In Fig. 3, GAP represents global average pooling. The attention layer uses this structure to average the information of all points in space into one value so that it can shield part of the smooth low-frequency information and retain more texture information of features. As illustrated in Fig. 3, feature maps with C channels and of size H × W undergo GAP to obtain the global information z among the C feature maps. The global information zc of the c-th feature map is calculated as follows:

$$ {z}_c={H}_{GAP}\left({x}_c\right)=\frac{1}{H\times W}\sum \limits_{x=1}^H\sum \limits_{y=1}^W{x}_c\left(x,y\right) $$
(4)

where xc(x, y) represents the value at position (x, y) in the c-th feature map xcandHGAP represents the global average pooling function. Such channel statistics help express the entire image information [28]. Then, z passes through a gating unit that is composed of two fully connected layers and a sigmoid function to fuse the feature map information of each channel. The unit is expressed as:

$$ s=g\left({F}_2\delta \left({F}_1z\right)\right) $$
(5)

where g and δ represent the sigmoid function and the ReLU function, respectively, and F1z represents a fully connected operation. After a ReLU, the dimension is reduced to C/r, where r is the scale factor. Then, after a fully connected layer F2, the dimension is increased back to C. Finally, the sigmoid function is used to obtain the weight value of the feature map, which is between 0 and 1, to reduce the disturbance to the feature information, and the attention layer obtains an enhancement matrix with the same size as the input feature. This enhancement matrix is multiplied pixel-by-pixel with the input feature map to realize effective feature enhancement and further suppress unimportant features. Then, the resulting attention feature maps are sent as new input to the next layer of the recursive network.
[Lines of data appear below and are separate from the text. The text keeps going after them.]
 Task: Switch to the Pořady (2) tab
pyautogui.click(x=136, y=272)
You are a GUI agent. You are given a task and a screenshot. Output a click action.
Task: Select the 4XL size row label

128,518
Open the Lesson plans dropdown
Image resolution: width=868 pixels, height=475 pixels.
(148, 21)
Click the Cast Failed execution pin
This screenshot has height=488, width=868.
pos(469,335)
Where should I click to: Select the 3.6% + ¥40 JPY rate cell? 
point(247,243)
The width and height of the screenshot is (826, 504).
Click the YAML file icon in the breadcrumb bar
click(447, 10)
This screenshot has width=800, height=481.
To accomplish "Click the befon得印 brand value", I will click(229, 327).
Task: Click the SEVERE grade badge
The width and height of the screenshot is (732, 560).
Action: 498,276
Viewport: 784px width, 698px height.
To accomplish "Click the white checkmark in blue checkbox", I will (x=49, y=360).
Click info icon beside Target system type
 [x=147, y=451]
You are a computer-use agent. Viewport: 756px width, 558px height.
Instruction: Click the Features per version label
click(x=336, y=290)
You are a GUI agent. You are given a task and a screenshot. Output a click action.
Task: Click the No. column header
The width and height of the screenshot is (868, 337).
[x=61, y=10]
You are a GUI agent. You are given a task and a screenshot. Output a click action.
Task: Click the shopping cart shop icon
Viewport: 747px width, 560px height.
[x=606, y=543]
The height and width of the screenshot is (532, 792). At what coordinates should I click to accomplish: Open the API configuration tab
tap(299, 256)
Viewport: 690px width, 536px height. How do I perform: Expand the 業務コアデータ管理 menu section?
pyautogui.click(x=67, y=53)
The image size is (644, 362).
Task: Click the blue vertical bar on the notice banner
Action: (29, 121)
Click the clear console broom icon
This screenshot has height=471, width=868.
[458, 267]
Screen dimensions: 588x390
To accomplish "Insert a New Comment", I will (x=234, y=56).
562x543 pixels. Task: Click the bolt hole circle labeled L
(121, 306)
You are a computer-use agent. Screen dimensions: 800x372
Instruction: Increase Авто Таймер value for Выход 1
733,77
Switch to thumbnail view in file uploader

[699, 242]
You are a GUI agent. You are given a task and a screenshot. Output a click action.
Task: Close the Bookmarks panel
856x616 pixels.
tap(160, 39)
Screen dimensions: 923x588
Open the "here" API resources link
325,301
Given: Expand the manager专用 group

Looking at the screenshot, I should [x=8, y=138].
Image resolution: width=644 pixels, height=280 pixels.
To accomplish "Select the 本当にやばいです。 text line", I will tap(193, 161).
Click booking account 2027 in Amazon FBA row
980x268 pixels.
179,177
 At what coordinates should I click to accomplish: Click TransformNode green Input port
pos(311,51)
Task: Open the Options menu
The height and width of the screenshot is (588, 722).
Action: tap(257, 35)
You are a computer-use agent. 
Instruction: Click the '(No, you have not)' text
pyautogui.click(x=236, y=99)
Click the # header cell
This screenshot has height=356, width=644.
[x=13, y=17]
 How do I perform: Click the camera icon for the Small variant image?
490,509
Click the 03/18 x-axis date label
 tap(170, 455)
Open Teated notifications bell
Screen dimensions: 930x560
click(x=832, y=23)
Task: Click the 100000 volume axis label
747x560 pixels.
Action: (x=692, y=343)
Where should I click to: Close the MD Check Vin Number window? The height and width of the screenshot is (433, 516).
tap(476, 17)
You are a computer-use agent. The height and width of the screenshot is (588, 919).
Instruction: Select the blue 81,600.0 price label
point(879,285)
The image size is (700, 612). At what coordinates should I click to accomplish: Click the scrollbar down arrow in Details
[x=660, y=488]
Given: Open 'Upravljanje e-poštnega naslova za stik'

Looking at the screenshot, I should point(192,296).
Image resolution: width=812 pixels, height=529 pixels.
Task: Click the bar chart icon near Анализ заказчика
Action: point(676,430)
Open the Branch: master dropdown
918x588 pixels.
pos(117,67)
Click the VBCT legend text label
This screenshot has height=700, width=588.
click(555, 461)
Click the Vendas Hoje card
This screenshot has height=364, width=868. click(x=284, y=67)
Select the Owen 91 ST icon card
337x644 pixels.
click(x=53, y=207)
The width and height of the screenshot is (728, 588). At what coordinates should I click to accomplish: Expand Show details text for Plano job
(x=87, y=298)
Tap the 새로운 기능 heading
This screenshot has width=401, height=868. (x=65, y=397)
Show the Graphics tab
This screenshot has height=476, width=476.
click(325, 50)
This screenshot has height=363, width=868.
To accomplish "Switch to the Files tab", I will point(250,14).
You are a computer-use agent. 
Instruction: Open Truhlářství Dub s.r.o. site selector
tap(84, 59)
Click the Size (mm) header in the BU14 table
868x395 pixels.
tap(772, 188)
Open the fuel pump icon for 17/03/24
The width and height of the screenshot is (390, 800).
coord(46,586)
Assume that the output of the r-layer recursive attention module is Fr, which can be expressed as follows:

$$ {F}_r={H}_{ATT,r}\left({F}_{r-1}\right)={H}_{ATT,r}\left({H}_{ATT,r-1}\left(\cdots \left({H}_{ATT,1}\left({F}_0\right)\right)\cdots \right)\right) $$
(6)

where HATT represents the function of the attention module, and r represents the number of recursions.

Finally, the feature maps pass through up-sampling layers and three convolutional layers to realize up-sampling with magnification factors of 2, 3, and 4 to obtain the final HR reconstructed image. After comparing several commonly used up-sampling methods such as transposed convolution, nearest up-sampling + convolution, and sub-pixel convolution [29], we select two sub-pixel convolutional layers, which are superior in terms of computational complexity and performance.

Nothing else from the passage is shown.